YSU men’s hoops have high hopes
By Joe Scalzo
Youngstown
YSU men’s basketball coach Jerry Slocum doesn’t do bold proclamations, preferring to leave those types of things to, say, the school’s football coach.
He likes to talk about getting better and working hard and commitment and leadership. Which is why, when he talked openly Thursday about finishing in the top third of the Horizon League this season, you knew he meant it.
“I’m not going to hide the fact that I like our balance, I like the work commitment, I like their attitudes, I like how they like each other,” Slocum said. “There’s really a lot of positive things.
“This is a group that can be there at the end of the year in the top third of the league.”
The Penguins return four of their five starters from last year’s 9-21 team, which came within a tip-in at the buzzer of defeating league champion Milwaukee in the regular season finale. Slocum believes the team was close to a breakthrough in the second half of the season, even if it didn’t show up in the standings, and carried that momentum into summer league play and fall practices.
“I don’t think there’s a guy [on the team] that’s not a better basketball player than he was at the end of last year,” Slocum said.
YSU competed in the Pittsburgh Summer Pro-Am in the offseason for the first time, playing teams such as Pitt, West Virginia, Duquesne and Robert Morris. The experience helped the players’ skills and their team chemistry, sophomore guard Kendrick Perry said.
“It definitely helped us gain an advantage,” said Perry, who averaged nearly 15 points per game last summer and was one of the league’s breakout players. “Teams like Butler can compete with those Big East schools, so holding our own against them really shows how we’re going to be this year.”
Perry and junior forward Damian Eargle were generally regarded as two of the team’s three best players by the end of last season — four-year starter Vytas Sulskis, who graduated, was the other — and they’re surrounded by a good mix of experience (senior guards Ashen Ward and DuShawn Brooks and junior guard Blake Allen) and promise (sophomore forward Josh Chojnacki and Fletcher Larson, who both top 6-foot-8).

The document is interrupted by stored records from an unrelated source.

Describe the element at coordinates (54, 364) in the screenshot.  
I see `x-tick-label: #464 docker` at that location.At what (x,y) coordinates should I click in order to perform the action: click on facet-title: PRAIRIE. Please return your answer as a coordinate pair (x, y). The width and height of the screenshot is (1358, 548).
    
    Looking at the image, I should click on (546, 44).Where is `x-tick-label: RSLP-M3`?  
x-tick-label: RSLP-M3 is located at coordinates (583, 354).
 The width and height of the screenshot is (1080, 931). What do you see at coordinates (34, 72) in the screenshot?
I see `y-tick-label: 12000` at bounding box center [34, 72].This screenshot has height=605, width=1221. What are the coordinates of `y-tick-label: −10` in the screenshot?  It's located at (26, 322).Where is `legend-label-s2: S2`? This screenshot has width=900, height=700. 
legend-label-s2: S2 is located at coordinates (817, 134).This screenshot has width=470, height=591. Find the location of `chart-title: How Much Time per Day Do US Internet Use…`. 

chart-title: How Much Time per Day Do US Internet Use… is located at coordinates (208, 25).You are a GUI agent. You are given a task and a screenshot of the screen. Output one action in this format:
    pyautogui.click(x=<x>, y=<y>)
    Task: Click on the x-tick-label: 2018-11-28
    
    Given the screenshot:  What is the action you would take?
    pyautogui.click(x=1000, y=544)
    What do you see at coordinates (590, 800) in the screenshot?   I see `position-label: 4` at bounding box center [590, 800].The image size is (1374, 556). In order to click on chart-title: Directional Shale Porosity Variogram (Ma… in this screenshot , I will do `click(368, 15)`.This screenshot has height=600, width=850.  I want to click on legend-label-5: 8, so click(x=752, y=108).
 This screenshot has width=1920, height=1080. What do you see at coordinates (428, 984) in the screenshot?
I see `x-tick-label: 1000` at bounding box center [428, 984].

The Penguins entered the 2009-10 season with similar expectations and went 2-16 in the Horizon League, done in by close losses, poor chemistry and a roster that never made the jump from promising to good.
When asked what’s different about this year’s team compared to that one, senior Ashen Ward said, “Collectiveness and dedication. I see guys in the gym before I am. We push each other in practice. You can just feel the sense of dedication.”
For all the optimism, YSU is still a team that’s finished last the past two seasons with 2-16 records. The league is as wide open as its been in years — no first team all-conference players return and only two second-teamers are back — but the players know they’ll have to back up the lofty talk on the floor.
“If I didn’t believe it, I wouldn’t say it,” said Eargle. “Just come to the games and see what we do.
“I’m pretty sure after the first home game or the second home game, they’ll see we’re a real, legit team, a top-three team in this league.”